### Work to complete:
Copy out the data in full, keeping each line exactly as it reads.

Stored items
====

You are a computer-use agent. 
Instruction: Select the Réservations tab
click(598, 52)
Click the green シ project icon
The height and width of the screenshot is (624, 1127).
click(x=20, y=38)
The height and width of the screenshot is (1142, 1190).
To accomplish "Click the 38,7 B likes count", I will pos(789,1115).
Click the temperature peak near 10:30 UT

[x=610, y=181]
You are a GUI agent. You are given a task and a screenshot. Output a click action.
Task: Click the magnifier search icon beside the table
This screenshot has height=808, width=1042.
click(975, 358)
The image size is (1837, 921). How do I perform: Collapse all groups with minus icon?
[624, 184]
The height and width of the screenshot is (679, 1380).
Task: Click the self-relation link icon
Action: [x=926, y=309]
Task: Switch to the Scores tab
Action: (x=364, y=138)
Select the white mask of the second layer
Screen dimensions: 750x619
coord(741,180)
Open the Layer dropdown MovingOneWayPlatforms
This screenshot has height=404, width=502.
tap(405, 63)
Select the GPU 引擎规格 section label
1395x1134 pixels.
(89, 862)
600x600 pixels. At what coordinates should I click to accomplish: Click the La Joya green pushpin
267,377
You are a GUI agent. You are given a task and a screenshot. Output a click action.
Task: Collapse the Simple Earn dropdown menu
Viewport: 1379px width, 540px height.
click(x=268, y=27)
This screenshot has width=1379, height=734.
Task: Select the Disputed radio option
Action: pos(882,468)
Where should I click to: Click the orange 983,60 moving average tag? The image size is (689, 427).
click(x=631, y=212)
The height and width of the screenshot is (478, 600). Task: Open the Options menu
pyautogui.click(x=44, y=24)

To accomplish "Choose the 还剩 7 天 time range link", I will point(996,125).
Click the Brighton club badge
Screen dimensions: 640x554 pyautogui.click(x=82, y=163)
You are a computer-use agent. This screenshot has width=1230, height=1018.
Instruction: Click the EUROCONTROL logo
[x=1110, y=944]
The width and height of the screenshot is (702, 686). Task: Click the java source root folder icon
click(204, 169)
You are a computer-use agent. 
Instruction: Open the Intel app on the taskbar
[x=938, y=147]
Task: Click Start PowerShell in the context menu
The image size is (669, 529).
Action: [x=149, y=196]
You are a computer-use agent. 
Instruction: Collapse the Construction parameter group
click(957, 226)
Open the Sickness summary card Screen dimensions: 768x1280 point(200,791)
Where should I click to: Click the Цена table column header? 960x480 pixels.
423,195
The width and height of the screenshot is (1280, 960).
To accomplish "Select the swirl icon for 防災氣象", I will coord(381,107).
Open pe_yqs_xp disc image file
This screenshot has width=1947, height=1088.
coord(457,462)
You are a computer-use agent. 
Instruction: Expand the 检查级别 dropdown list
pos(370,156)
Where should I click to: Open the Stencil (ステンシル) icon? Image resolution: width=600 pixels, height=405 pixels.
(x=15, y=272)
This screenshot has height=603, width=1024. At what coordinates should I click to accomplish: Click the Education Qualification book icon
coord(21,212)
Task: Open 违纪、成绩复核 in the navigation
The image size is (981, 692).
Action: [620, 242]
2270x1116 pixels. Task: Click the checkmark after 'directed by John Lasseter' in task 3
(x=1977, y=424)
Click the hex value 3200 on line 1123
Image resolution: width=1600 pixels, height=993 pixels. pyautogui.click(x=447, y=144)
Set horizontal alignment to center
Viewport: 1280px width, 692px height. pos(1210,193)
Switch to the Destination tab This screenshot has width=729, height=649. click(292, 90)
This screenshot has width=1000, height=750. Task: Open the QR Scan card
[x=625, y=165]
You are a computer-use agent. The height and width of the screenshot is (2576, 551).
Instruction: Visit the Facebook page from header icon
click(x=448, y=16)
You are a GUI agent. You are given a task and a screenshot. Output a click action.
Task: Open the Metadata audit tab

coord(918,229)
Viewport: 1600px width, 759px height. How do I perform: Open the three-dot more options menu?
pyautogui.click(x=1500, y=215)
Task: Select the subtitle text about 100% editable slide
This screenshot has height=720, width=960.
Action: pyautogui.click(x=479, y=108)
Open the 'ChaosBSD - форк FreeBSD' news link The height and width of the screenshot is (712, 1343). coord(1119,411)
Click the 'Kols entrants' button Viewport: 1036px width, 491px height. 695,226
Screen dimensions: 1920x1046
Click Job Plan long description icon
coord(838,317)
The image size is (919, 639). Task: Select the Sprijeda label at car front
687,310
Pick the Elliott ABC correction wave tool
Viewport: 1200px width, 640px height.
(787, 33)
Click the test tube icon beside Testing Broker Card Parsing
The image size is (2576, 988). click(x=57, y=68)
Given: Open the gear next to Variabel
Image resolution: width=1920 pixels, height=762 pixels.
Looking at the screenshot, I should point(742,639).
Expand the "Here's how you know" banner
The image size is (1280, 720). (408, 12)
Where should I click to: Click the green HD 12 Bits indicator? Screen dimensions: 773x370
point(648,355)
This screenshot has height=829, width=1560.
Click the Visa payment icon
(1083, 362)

====

### Task output:
You are a computer-use agent. 
Instruction: Select the Réservations tab
click(598, 52)
Click the green シ project icon
The height and width of the screenshot is (624, 1127).
click(x=20, y=38)
The height and width of the screenshot is (1142, 1190).
To accomplish "Click the 38,7 B likes count", I will pos(789,1115).
Click the temperature peak near 10:30 UT

[x=610, y=181]
You are a GUI agent. You are given a task and a screenshot. Output a click action.
Task: Click the magnifier search icon beside the table
This screenshot has height=808, width=1042.
click(975, 358)
The image size is (1837, 921). How do I perform: Collapse all groups with minus icon?
[624, 184]
The height and width of the screenshot is (679, 1380).
Task: Click the self-relation link icon
Action: [x=926, y=309]
Task: Switch to the Scores tab
Action: (x=364, y=138)
Select the white mask of the second layer
Screen dimensions: 750x619
coord(741,180)
Open the Layer dropdown MovingOneWayPlatforms
This screenshot has height=404, width=502.
tap(405, 63)
Select the GPU 引擎规格 section label
1395x1134 pixels.
(89, 862)
600x600 pixels. At what coordinates should I click to accomplish: Click the La Joya green pushpin
267,377
You are a GUI agent. You are given a task and a screenshot. Output a click action.
Task: Collapse the Simple Earn dropdown menu
Viewport: 1379px width, 540px height.
click(x=268, y=27)
This screenshot has width=1379, height=734.
Task: Select the Disputed radio option
Action: pos(882,468)
Where should I click to: Click the orange 983,60 moving average tag? The image size is (689, 427).
click(x=631, y=212)
The height and width of the screenshot is (478, 600). Task: Open the Options menu
pyautogui.click(x=44, y=24)

To accomplish "Choose the 还剩 7 天 time range link", I will point(996,125).
Click the Brighton club badge
Screen dimensions: 640x554 pyautogui.click(x=82, y=163)
You are a computer-use agent. This screenshot has width=1230, height=1018.
Instruction: Click the EUROCONTROL logo
[x=1110, y=944]
The width and height of the screenshot is (702, 686). Task: Click the java source root folder icon
click(204, 169)
You are a computer-use agent. 
Instruction: Open the Intel app on the taskbar
[x=938, y=147]
Task: Click Start PowerShell in the context menu
The image size is (669, 529).
Action: [x=149, y=196]
You are a computer-use agent. 
Instruction: Collapse the Construction parameter group
click(957, 226)
Open the Sickness summary card Screen dimensions: 768x1280 point(200,791)
Where should I click to: Click the Цена table column header? 960x480 pixels.
423,195
The width and height of the screenshot is (1280, 960).
To accomplish "Select the swirl icon for 防災氣象", I will coord(381,107).
Open pe_yqs_xp disc image file
This screenshot has width=1947, height=1088.
coord(457,462)
You are a computer-use agent. 
Instruction: Expand the 检查级别 dropdown list
pos(370,156)
Where should I click to: Open the Stencil (ステンシル) icon? Image resolution: width=600 pixels, height=405 pixels.
(x=15, y=272)
This screenshot has height=603, width=1024. At what coordinates should I click to accomplish: Click the Education Qualification book icon
coord(21,212)
Task: Open 违纪、成绩复核 in the navigation
The image size is (981, 692).
Action: [620, 242]
2270x1116 pixels. Task: Click the checkmark after 'directed by John Lasseter' in task 3
(x=1977, y=424)
Click the hex value 3200 on line 1123
Image resolution: width=1600 pixels, height=993 pixels. pyautogui.click(x=447, y=144)
Set horizontal alignment to center
Viewport: 1280px width, 692px height. pos(1210,193)
Switch to the Destination tab This screenshot has width=729, height=649. click(292, 90)
This screenshot has width=1000, height=750. Task: Open the QR Scan card
[x=625, y=165]
You are a computer-use agent. The height and width of the screenshot is (2576, 551).
Instruction: Visit the Facebook page from header icon
click(x=448, y=16)
You are a GUI agent. You are given a task and a screenshot. Output a click action.
Task: Open the Metadata audit tab

coord(918,229)
Viewport: 1600px width, 759px height. How do I perform: Open the three-dot more options menu?
pyautogui.click(x=1500, y=215)
Task: Select the subtitle text about 100% editable slide
This screenshot has height=720, width=960.
Action: pyautogui.click(x=479, y=108)
Open the 'ChaosBSD - форк FreeBSD' news link The height and width of the screenshot is (712, 1343). coord(1119,411)
Click the 'Kols entrants' button Viewport: 1036px width, 491px height. 695,226
Screen dimensions: 1920x1046
Click Job Plan long description icon
coord(838,317)
The image size is (919, 639). Task: Select the Sprijeda label at car front
687,310
Pick the Elliott ABC correction wave tool
Viewport: 1200px width, 640px height.
(787, 33)
Click the test tube icon beside Testing Broker Card Parsing
The image size is (2576, 988). click(x=57, y=68)
Given: Open the gear next to Variabel
Image resolution: width=1920 pixels, height=762 pixels.
Looking at the screenshot, I should point(742,639).
Expand the "Here's how you know" banner
The image size is (1280, 720). (408, 12)
Where should I click to: Click the green HD 12 Bits indicator? Screen dimensions: 773x370
point(648,355)
This screenshot has height=829, width=1560.
Click the Visa payment icon
(1083, 362)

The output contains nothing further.